Gastroenterology Practice Questions

Q: Portal hypertension is a complication of cirrhosis of the liver in all of the following except?

Gilbert's syndrome. The correct answer is **Gilbert’s syndrome**. **1. Why Gilbert’s syndrome is the correct answer:** Gilbert’s syndrome is a benign, autosomal recessive (or dominant) condition characterized by a mild deficiency of the enzyme **UDP-glucuronosyltransferase (UGT1A1)** [1, 3]. This leads to isolated unconjugated hyperbilirubinemia. Crucially, Gilbert’s syndrome **does not cause inflammation, fibrosis, or cirrhosis** of the liver [1]. Since the liver architecture remains normal, there is no resistance to blood flow, and thus, portal hypertension does not occur. **2. Why the other options are incorrect:** * **Wilson’s Disease:** This is a disorder of copper metabolism. Chronic copper deposition in the liver leads to chronic hepatitis, which progresses to macronodular cirrhosis and subsequent portal hypertension [3]. * **Hemochromatosis:** This involves excessive iron deposition (hemosiderin) in hepatocytes. This "bronze" cirrhosis causes structural damage and fibrosis, leading to portal hypertension. * **Hepatitis C:** Chronic infection with the Hepatitis C virus (HCV) is one of the leading causes of post-necrotic cirrhosis worldwide. The resulting architectural distortion of the liver lobules is a classic cause of portal hypertension. **Clinical Pearls for NEET-PG:** * **Gilbert’s Syndrome Trigger:** Jaundice is typically precipitated by stress, fasting, or infection [1]. * **Definition of Portal Hypertension:** A hepatic venous pressure gradient (HVPG) **> 5 mmHg**. Clinical complications (varices, ascites) usually appear when HVPG **≥ 10-12 mmHg** [4]. * **Most Common Cause:** In India and globally, cirrhosis (sinusoidal obstruction) is the most common cause of portal hypertension. * **Rule of Thumb:** If a liver condition is "isolated hyperbilirubinemia" (Gilbert’s, Crigler-Najjar, Dubin-Johnson, Rotor), it generally does **not** cause cirrhosis or portal hypertension [2].
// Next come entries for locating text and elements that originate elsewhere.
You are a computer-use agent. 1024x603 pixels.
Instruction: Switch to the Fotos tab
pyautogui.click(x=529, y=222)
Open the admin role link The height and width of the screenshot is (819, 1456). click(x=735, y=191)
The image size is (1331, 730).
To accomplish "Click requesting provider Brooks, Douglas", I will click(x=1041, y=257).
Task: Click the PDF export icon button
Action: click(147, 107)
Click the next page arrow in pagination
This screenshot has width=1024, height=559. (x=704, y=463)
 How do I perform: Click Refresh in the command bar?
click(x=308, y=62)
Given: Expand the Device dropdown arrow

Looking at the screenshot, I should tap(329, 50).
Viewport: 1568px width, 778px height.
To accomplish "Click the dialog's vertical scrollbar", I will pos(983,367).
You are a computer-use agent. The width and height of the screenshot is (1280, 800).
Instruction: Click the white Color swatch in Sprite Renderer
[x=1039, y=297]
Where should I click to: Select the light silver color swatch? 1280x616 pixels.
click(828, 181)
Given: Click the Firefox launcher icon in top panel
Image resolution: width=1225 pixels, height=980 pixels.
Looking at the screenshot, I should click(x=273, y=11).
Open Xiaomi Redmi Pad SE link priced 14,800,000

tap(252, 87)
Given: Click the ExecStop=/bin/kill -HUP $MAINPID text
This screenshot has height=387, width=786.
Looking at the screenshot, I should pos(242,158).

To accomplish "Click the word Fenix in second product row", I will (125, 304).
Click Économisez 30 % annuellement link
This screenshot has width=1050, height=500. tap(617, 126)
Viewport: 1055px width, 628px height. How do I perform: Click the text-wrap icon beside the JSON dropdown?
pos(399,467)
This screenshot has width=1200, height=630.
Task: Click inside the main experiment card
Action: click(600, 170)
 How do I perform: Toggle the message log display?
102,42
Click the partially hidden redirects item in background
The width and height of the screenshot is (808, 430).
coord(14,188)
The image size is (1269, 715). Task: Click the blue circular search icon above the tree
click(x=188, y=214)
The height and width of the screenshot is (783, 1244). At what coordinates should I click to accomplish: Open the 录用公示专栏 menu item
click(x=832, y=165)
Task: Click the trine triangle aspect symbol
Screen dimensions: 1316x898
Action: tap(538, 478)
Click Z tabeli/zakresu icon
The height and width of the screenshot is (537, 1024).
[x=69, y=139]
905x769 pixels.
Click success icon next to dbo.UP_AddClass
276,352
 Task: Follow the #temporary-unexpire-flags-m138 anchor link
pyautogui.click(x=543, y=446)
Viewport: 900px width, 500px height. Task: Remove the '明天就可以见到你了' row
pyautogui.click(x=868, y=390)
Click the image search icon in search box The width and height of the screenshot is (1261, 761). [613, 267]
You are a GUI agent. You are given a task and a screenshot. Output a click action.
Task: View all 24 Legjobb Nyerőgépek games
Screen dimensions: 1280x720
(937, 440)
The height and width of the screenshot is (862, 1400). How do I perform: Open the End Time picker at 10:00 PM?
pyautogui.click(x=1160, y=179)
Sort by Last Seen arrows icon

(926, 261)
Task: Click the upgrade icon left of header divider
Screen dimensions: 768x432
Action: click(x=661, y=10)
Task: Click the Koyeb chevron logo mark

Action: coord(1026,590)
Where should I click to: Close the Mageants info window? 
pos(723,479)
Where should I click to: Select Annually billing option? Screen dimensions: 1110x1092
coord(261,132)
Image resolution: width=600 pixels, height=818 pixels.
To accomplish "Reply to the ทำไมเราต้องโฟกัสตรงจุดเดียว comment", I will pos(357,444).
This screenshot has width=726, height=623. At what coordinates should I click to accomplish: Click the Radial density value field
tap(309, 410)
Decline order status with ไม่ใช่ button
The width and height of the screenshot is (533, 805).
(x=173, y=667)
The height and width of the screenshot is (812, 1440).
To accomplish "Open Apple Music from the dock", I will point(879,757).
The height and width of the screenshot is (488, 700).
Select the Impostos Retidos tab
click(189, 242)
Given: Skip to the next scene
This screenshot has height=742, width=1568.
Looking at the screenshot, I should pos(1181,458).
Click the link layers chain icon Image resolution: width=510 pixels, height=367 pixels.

Q: How is Celiac sprue definitively diagnosed?

Unequivocal response to gluten restriction. **Explanation:** The definitive diagnosis of Celiac disease (Gluten-sensitive enteropathy) relies on the demonstration of clinical and histological improvement following the strict removal of gluten from the diet [1]. **1. Why the correct answer is right:** While serology (Anti-tTG, Anti-endomysial antibodies) and intestinal biopsy (showing villous atrophy, crypt hyperplasia, and increased intraepithelial lymphocytes) are essential diagnostic steps [1], the **"Gold Standard"** for confirmation is an **unequivocal clinical and histological response to a gluten-free diet (GFD)**. This confirms that gluten was indeed the causative agent of the enteropathy. **2. Why the other options are wrong:** * **A. CT scan:** Imaging is non-specific. While it may show dilated bowel loops or "moulage sign," it cannot diagnose microscopic mucosal changes or gluten sensitivity. * **C. Finding of an organism:** This would point toward **Tropical Sprue** or **Whipple’s Disease** (*Tropheryma whipplei*) [2], not Celiac sprue, which is an autoimmune-mediated response to gliadin [1]. * **D. Improvement on dapsone:** Dapsone is the treatment of choice for **Dermatitis Herpetiformis** (the skin manifestation of Celiac), but it does not treat the underlying intestinal malabsorption or define the diagnosis of the sprue itself. **NEET-PG High-Yield Pearls:** * **HLA Association:** Strongly linked to **HLA-DQ2** (95%) and **HLA-DQ8** [1]. * **Best Screening Test:** IgA Anti-tissue Transglutaminase (tTG) antibody. * **Biopsy Site:** Multiple biopsies from the **second part of the duodenum** or distal duodenum. * **Marsh Classification:** Used to grade the severity of histological changes. * **Associated Malignancy:** Increased risk of **Enteropathy-associated T-cell lymphoma (EATL)**.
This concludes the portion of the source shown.